Cabinet Secretary of the Government of Israel
- In office 15 November 2016 – 13 June 2021
- Prime Minister: Benjamin Netanyahu
- Preceded by: Shalom Shlomo
- Succeeded by: Aryeh Zohar

Personal details
- Born: Yitzhak Braverman 7 March 1959 (age 67) Tel Aviv, Israel
- Party: Likud
- Spouse: Nava Braverman
- Children: 6
- Education: Bar-Ilan University
- Occupation: Jurist • Civil servant • Diplomat

= Tzachi Braverman =

Israeli diplomat (born 1959)

Yitzhak "Tzachi" Braverman (born 7 March 1959) is an Israeli diplomat who has served as chief of staff to Prime Minister Benjamin Netanyahu since December 2022. He previously served as Cabinet Secretary of the Government of Israel from 2016 to 2021. In 2025, he was nominated as Ambassador of Israel to the United Kingdom. The same year, various criminal investigations were launched.

==Early life and education==
Braverman was born on 7 March 1959 in Tel Aviv, Israel. He holds a law degree from Bar-Ilan University.

==Career==
Braverman has served in senior roles in the Israeli government across multiple terms under Prime Minister Benjamin Netanyahu. He served as Cabinet Secretary of the Government of Israel from 15 November 2016 to 13 June 2021, succeeding Shalom Shlomo and being succeeded by Aryeh Zohar. From 29 December 2022, he has served as Chief of Staff to the Prime Minister, succeeding Danny Wesley in that role.

===Nomination as Ambassador to the United Kingdom===
In September 2025, Braverman was nominated to serve as Ambassador of Israel to the United Kingdom, expected to succeed Tzipi Hotovely. The cabinet approved the nomination on 21 September 2025. The UK has indicated that it does not plan to approve Braverman's diplomatic credentials.

==Personal life==
Braverman is married to Nava, who is a judge. They have six children.

==Legal issues==

===Forgery and fraud investigation (2025)===
In September 2025, Braverman was investigated for suspected forgery and fraud in the Prime Minister's Office and was questioned by police.

===Bild leak investigation (2026)===
A separate investigation was launched in January 2026 over allegations by Eli Feldstein that Braverman had interfered in the investigation into the 2024 Israeli secret document leak scandal.

On 11 January 2026, following an extensive police interrogation, Braverman was barred from leaving Israel and prohibited from contacting Netanyahu.
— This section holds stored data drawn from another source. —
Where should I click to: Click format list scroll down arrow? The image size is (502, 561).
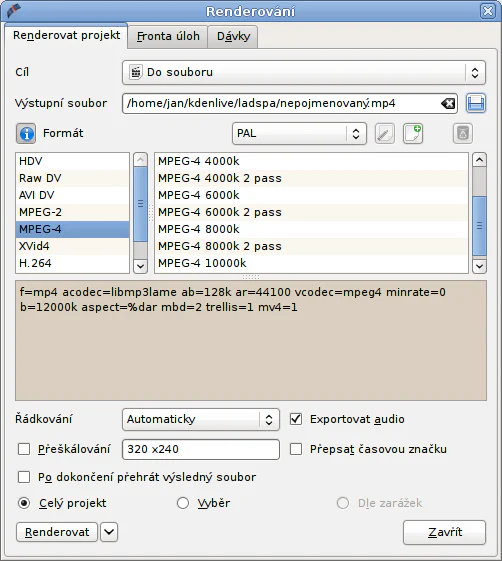click(140, 266)
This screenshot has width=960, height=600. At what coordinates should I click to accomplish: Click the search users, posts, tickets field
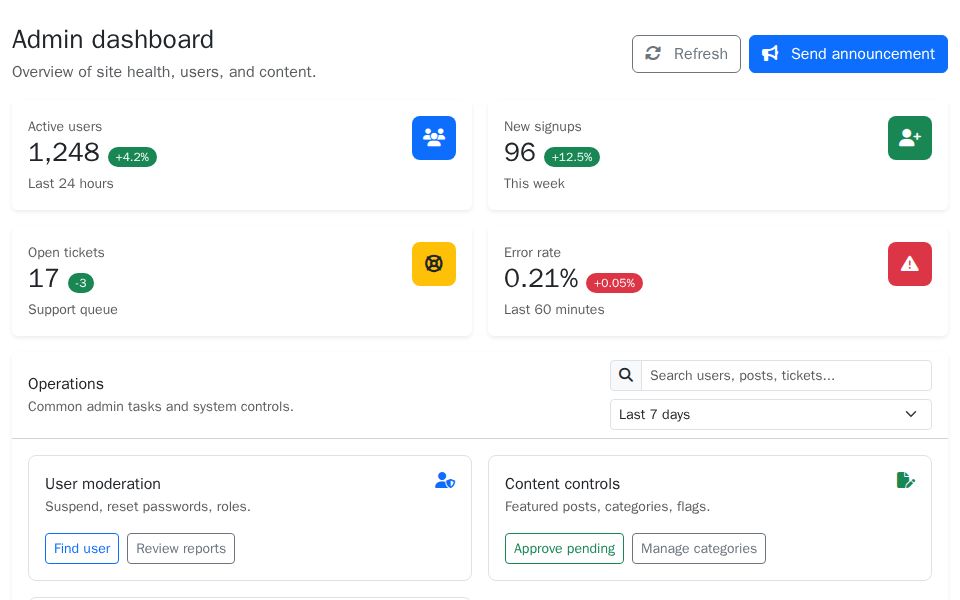pyautogui.click(x=786, y=375)
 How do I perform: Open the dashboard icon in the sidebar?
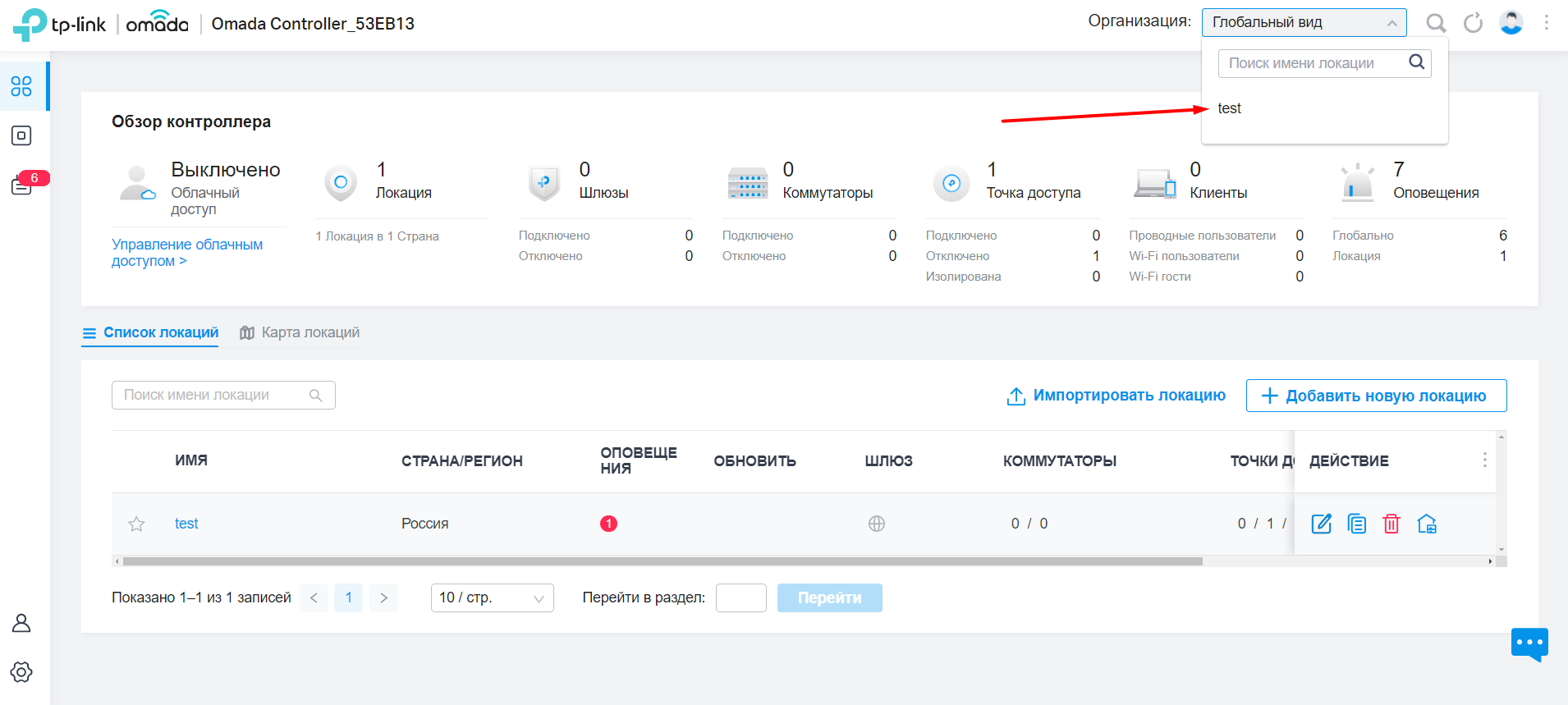(x=21, y=86)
These restrictions were lifted on 15 January by the Rishon Lezion Magistrate Court, but reimposed on 19 January by the Central District Court, which accepted a police appeal.

On 23 January 2026, the Lod District Court imposed a gag order, set to expire on 22 February, on the investigation into an alleged meeting between Feldstein and Braverman, following a police appeal seeking broader restrictions than a lower court had imposed. The travel ban was extended on 29 January by the Rishon Lezion Magistrate Court until 10 February.
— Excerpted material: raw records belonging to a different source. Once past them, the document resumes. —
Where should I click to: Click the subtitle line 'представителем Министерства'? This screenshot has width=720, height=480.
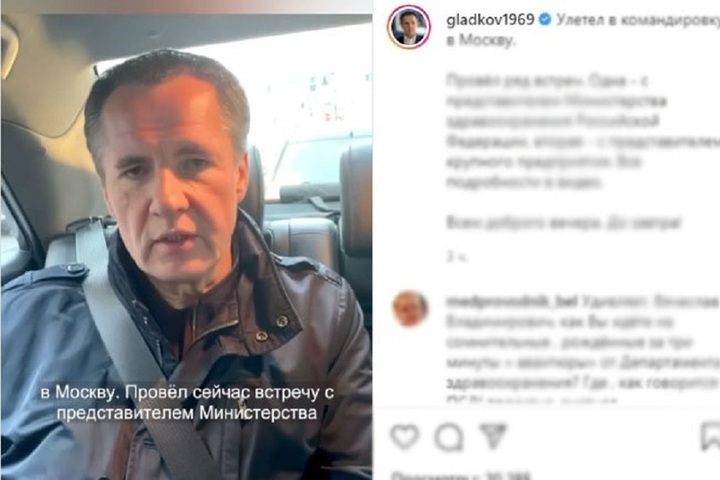pyautogui.click(x=187, y=413)
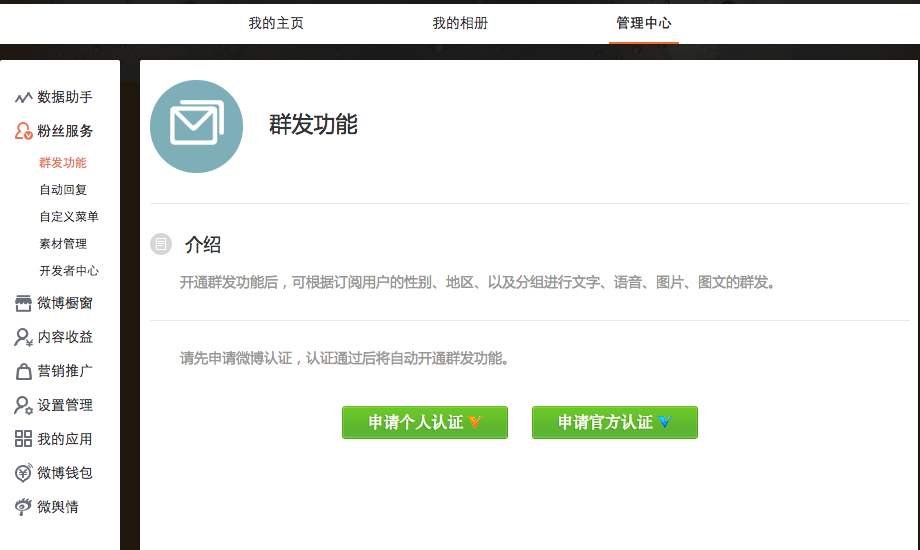
Task: Click the 营销推广 bag icon
Action: point(23,372)

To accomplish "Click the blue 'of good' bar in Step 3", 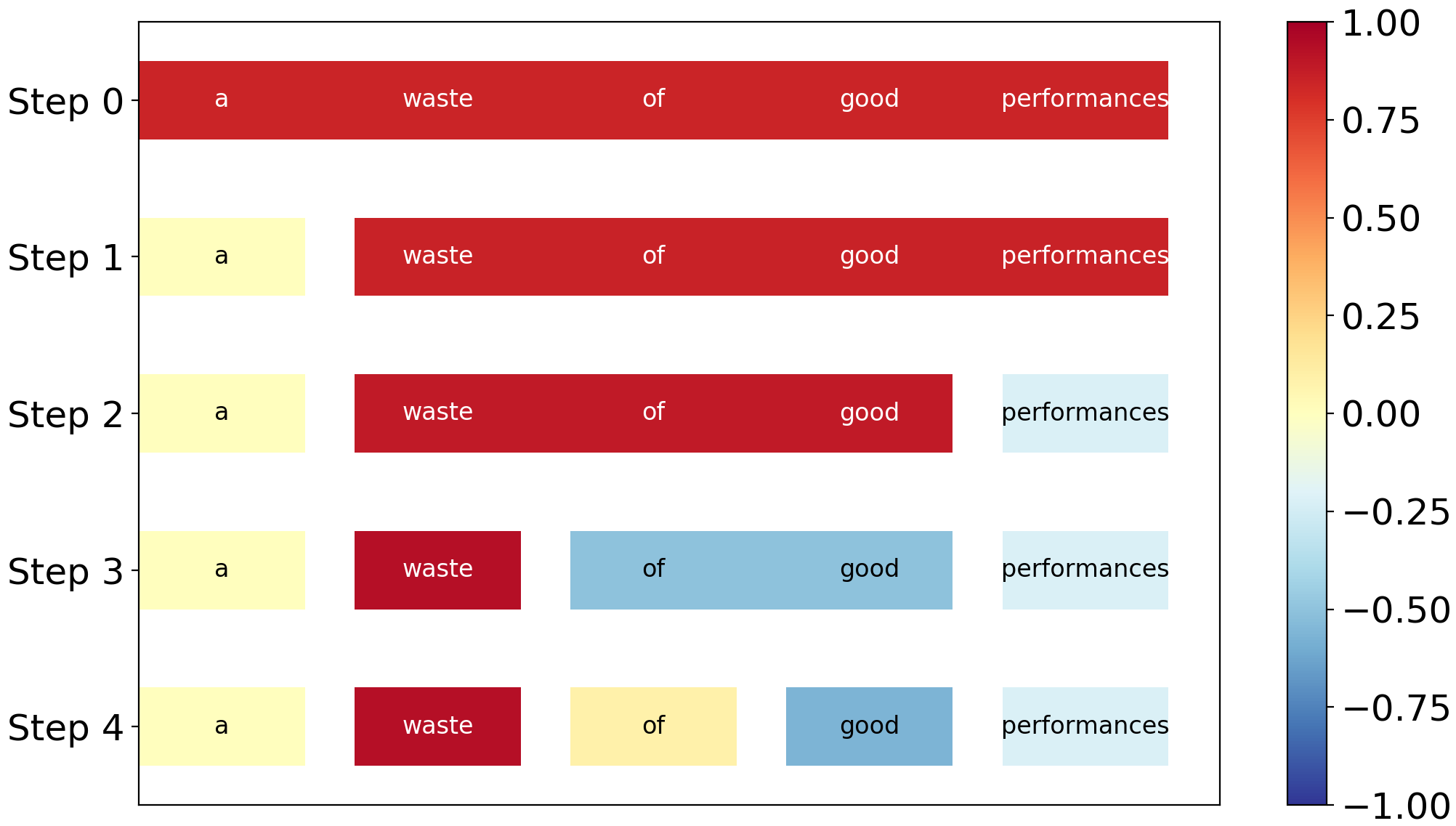I will (x=761, y=570).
On 3 February 2026, after the Rishon Lezion District Court relaxed a gag order, further details emerged indicating that Braverman was being investigated over the possible misuse of classified information. On 11 February, the Rishon Lezion Magistrate Court lifted the travel ban, allowing Braverman to take up his ambassadorial post; however, the ban on contact between Braverman and several individuals, including Feldstein and Netanyahu aide Jonatan Urich, was extended until 26 February.

On 17 February 2026, the Lod District Court reimposed the travel ban and a ban on working in the Prime Minister's Office. Judge Michael Karshen stated that the state's case had "strengthened". The Supreme Court of Israel rejected Braverman's appeal on 22 February 2026. Several days later, Braverman accepted a temporary extension of his release conditions pending a further court ruling.

On 2 March 2026, the Rishon Lezion Magistrate Court ruled that Braverman should be permitted to serve in his appointed ambassadorial position, voiding both the travel ban and the contact ban with Netanyahu. Braverman remains prohibited from discussing the investigation with Netanyahu, and the ban on contact with other suspects in the case was extended until 10 March.

The Office of the State Attorney announced in late May that Braverman would be called for a "pre-indictment hearing" on charges of "suspicion of fraud, breach of trust, and obstruction of justice".